[Entries taken from a collection]

************

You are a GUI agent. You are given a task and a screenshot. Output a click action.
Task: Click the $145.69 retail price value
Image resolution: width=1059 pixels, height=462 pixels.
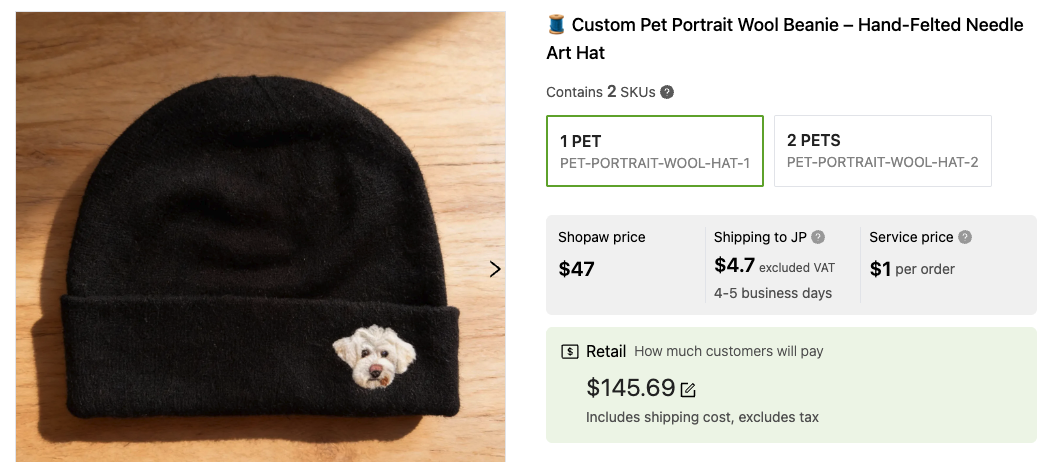(630, 388)
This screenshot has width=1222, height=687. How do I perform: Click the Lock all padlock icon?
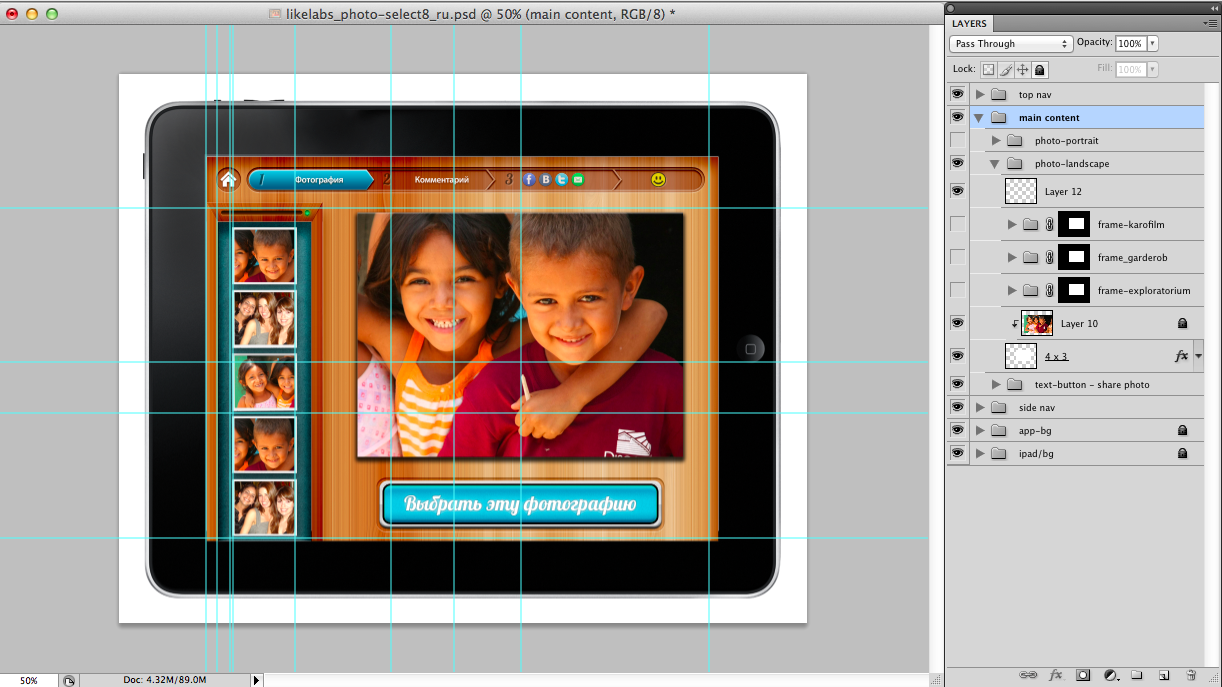(1040, 70)
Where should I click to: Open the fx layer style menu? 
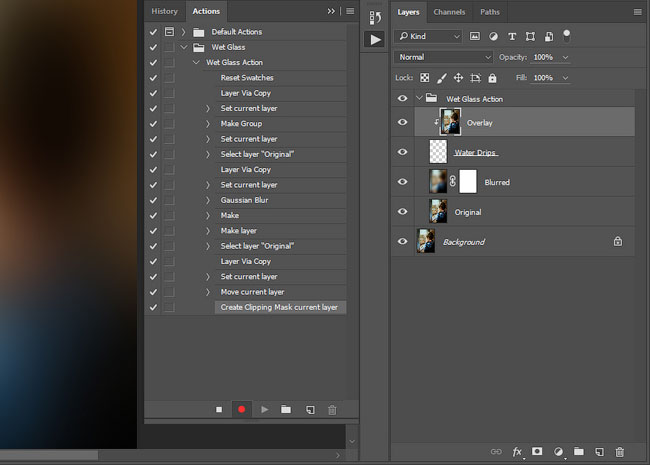[517, 452]
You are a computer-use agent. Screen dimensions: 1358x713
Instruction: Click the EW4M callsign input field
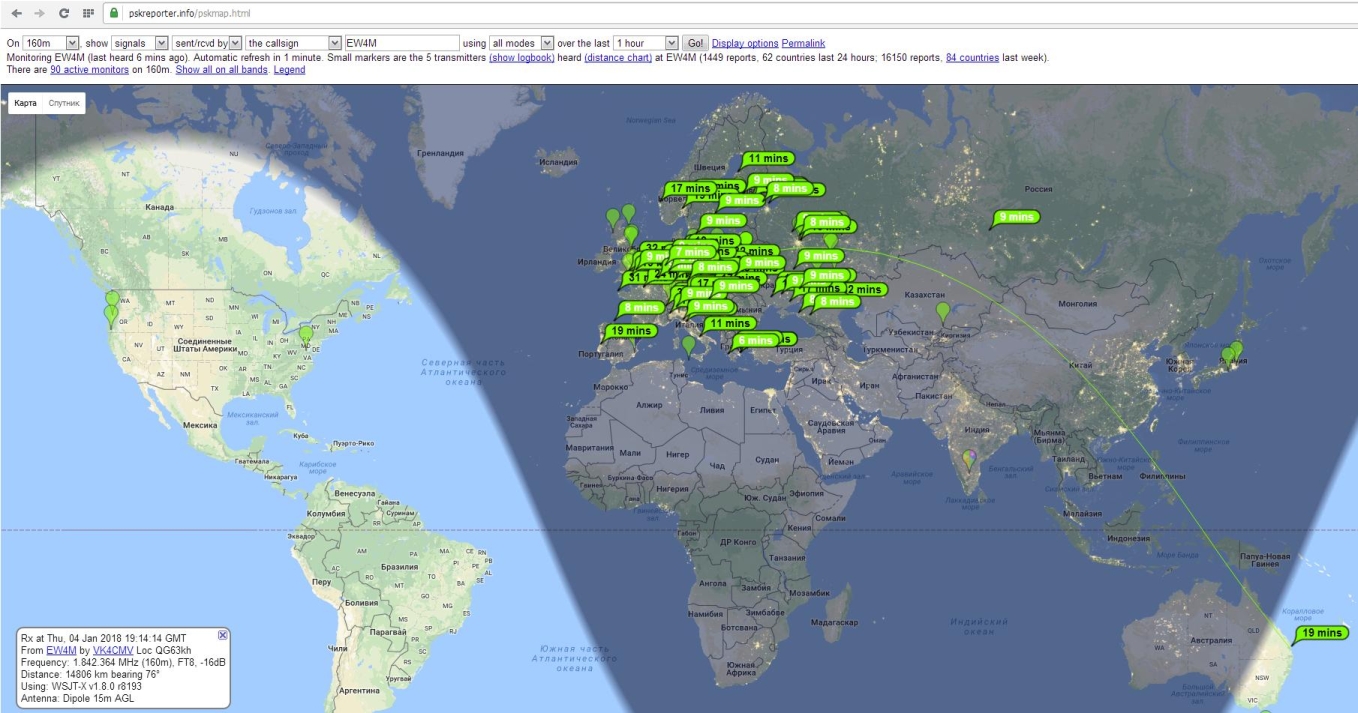(x=400, y=43)
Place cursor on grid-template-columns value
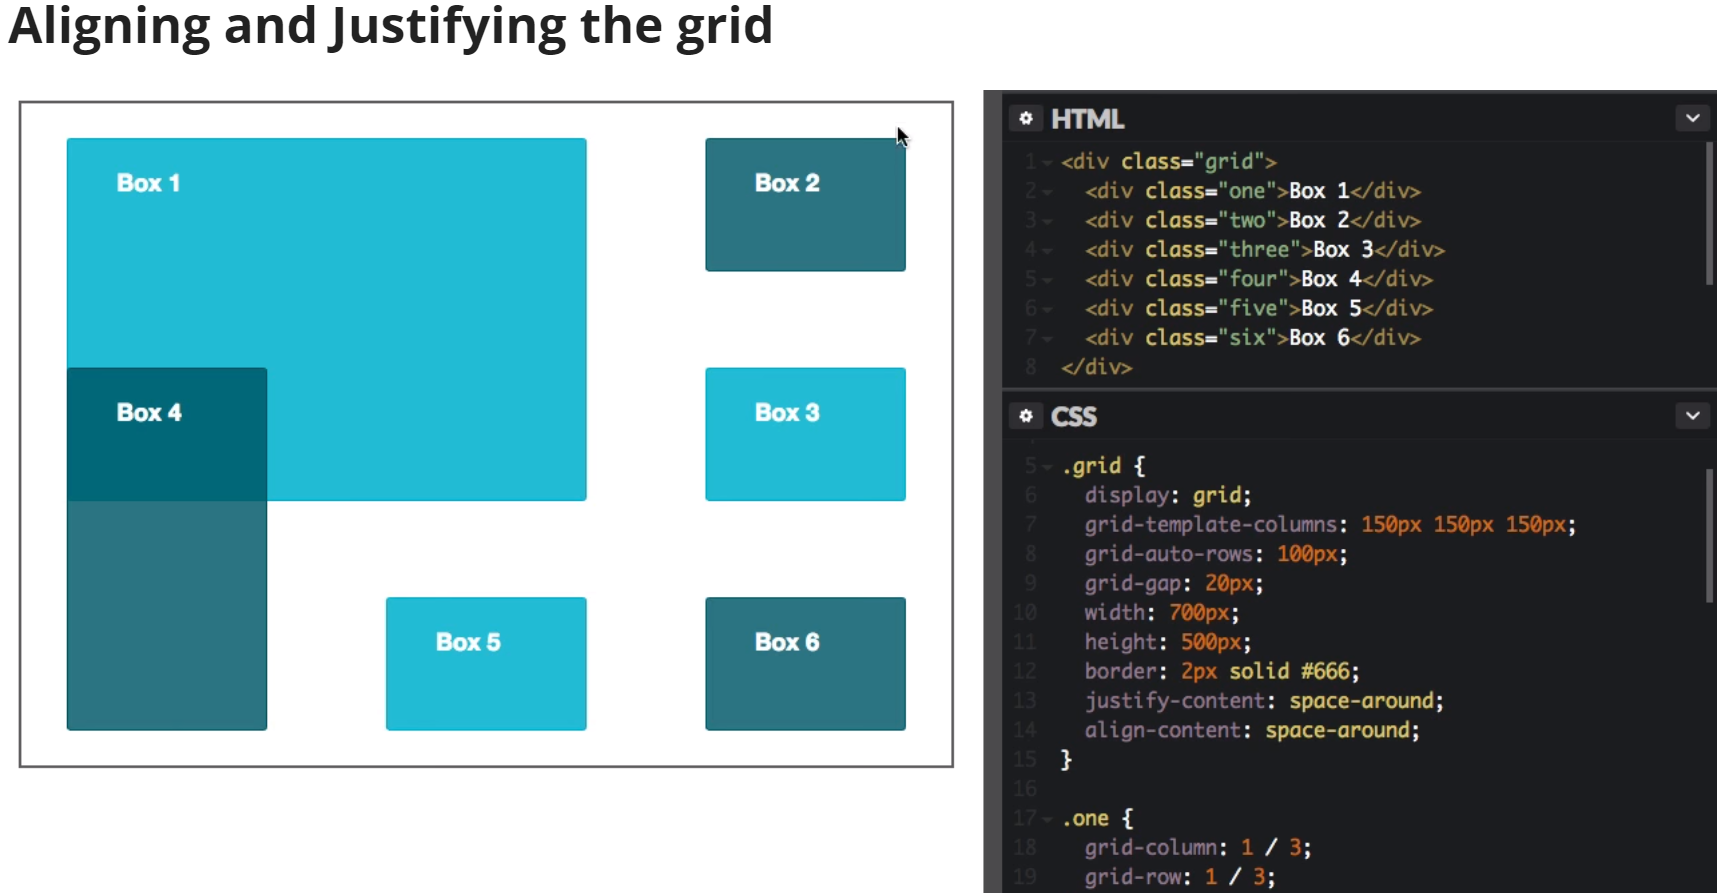This screenshot has height=893, width=1721. [1468, 525]
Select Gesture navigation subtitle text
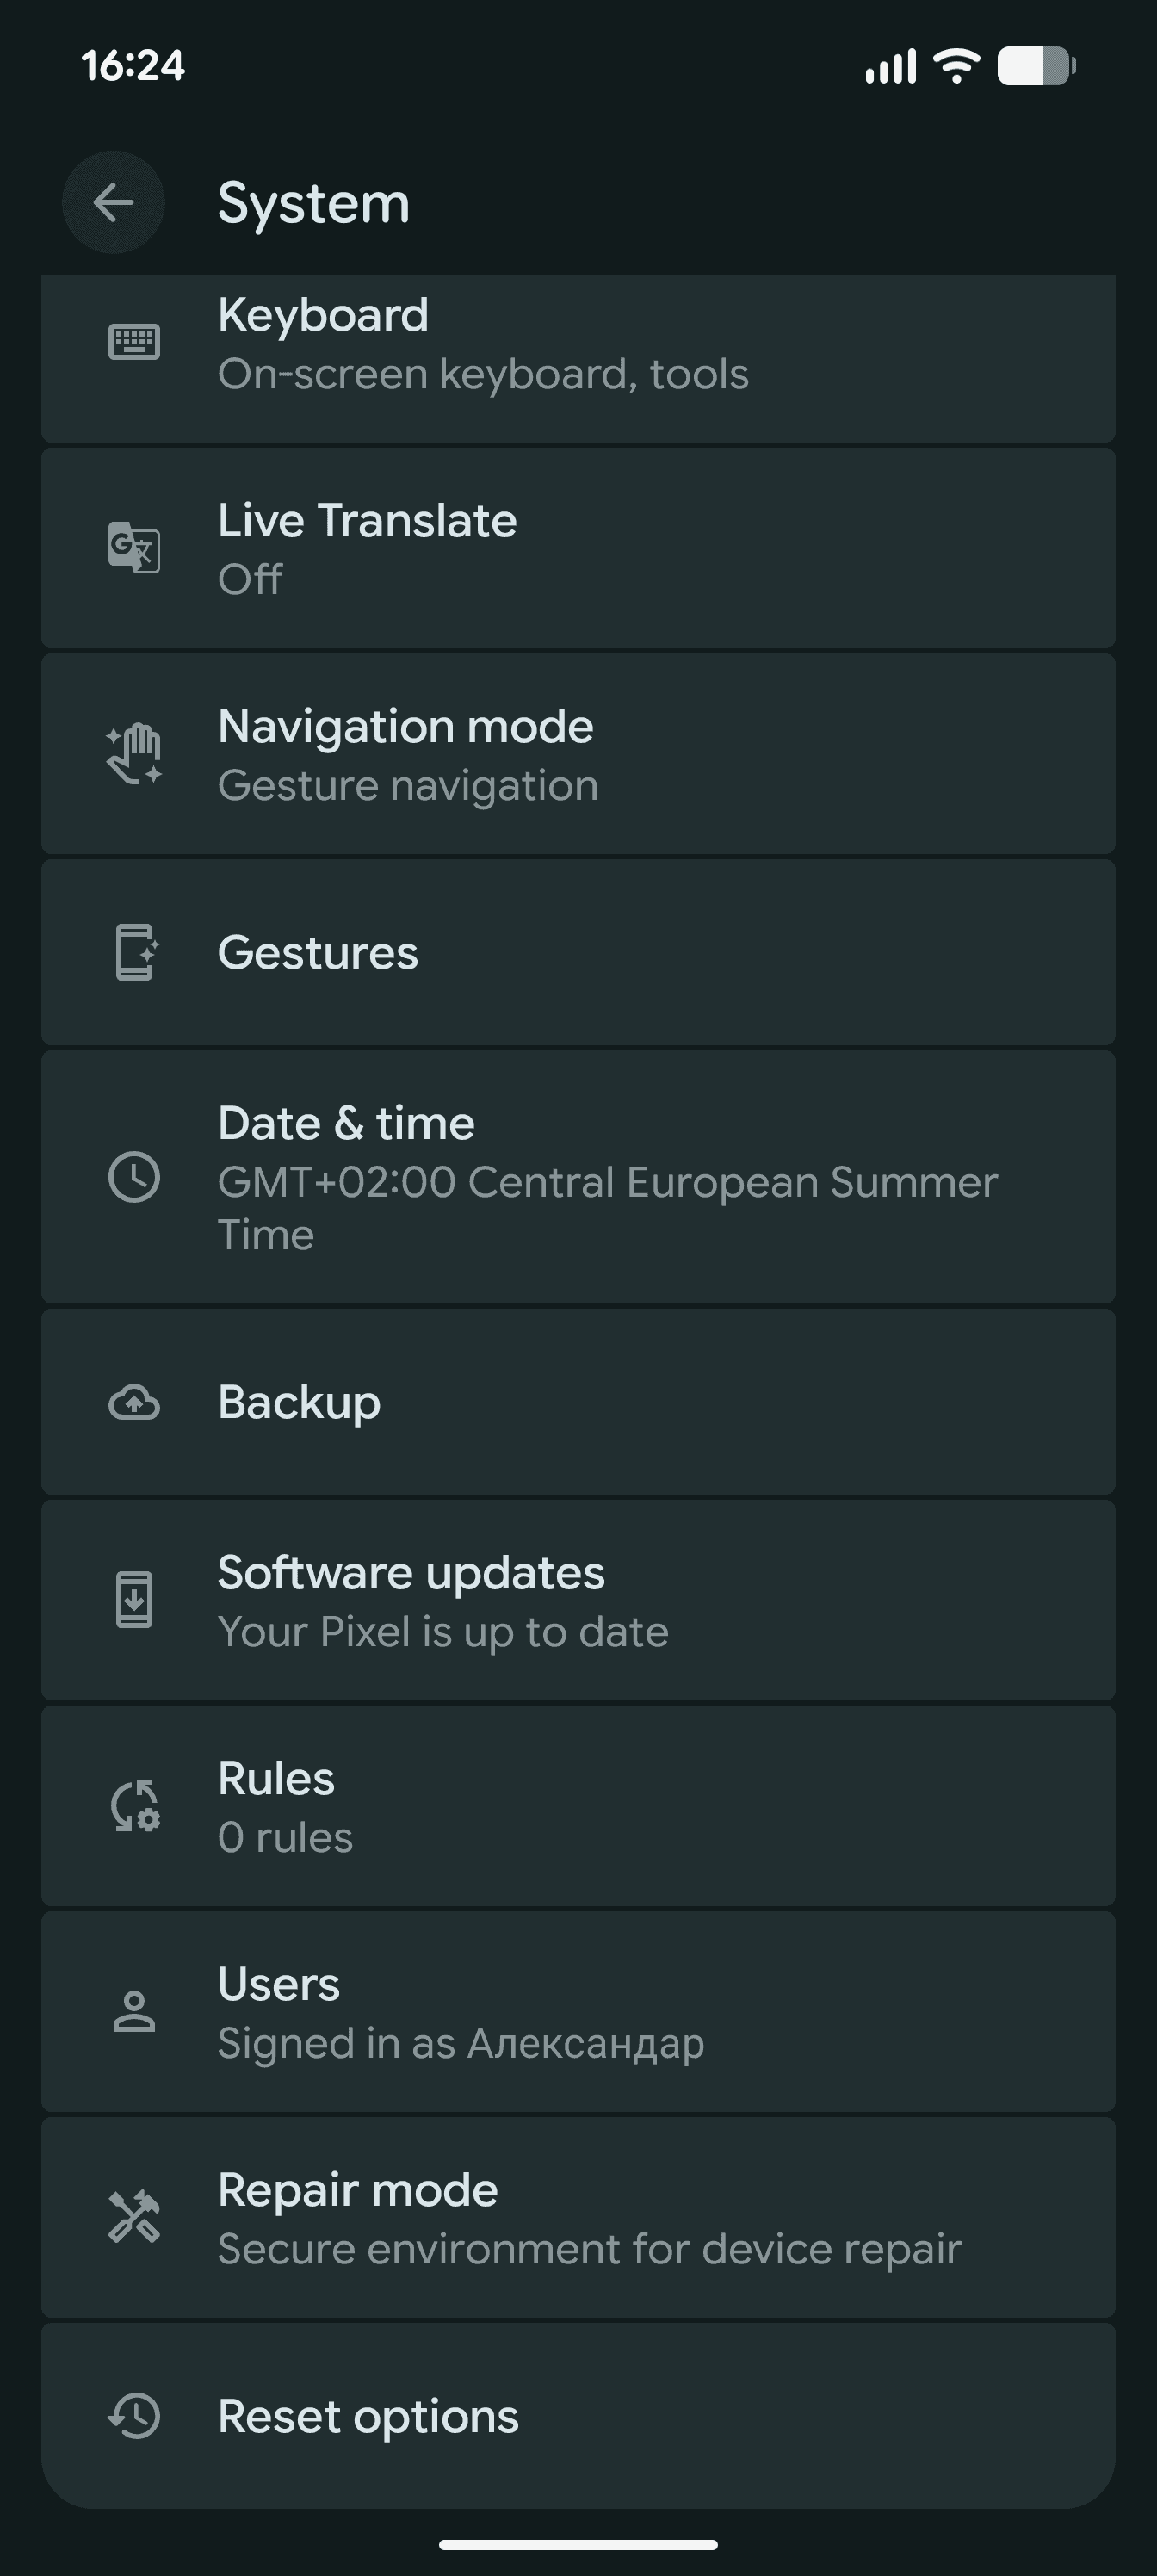This screenshot has width=1157, height=2576. pyautogui.click(x=408, y=786)
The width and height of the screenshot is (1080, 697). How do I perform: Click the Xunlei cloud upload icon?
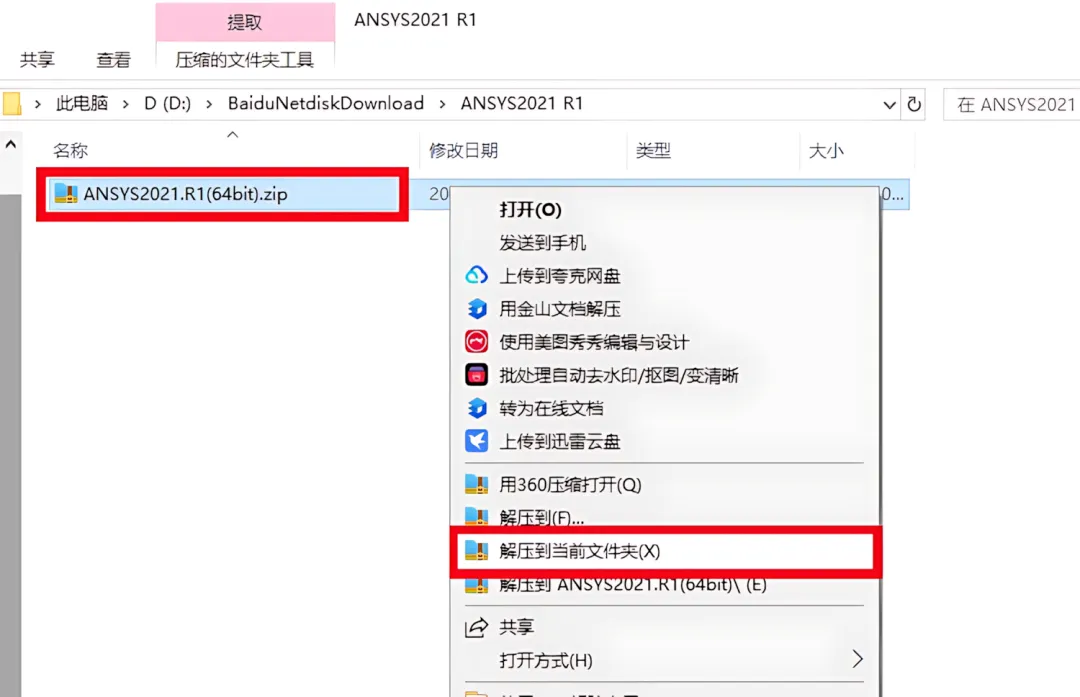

************

» **WHAT YOU ARE ASKED TO DO**: Repeat every line above exactly, minus the pictures.

» **ANSWER SPACE**:
You are a GUI agent. You are given a task and a screenshot. Output a click action.
Task: Click the $145.69 retail price value
Image resolution: width=1059 pixels, height=462 pixels.
(630, 388)
This screenshot has width=1222, height=687. How do I perform: Click the Lock all padlock icon?
(1040, 70)
Where should I click to: Open the fx layer style menu? 
[517, 452]
You are a computer-use agent. Screen dimensions: 1358x713
Instruction: Click the EW4M callsign input field
(x=400, y=43)
Place cursor on grid-template-columns value
This screenshot has height=893, width=1721. [1468, 525]
Select Gesture navigation subtitle text
This screenshot has width=1157, height=2576. pyautogui.click(x=408, y=786)
The width and height of the screenshot is (1080, 697). How do I perform: Click the Xunlei cloud upload icon?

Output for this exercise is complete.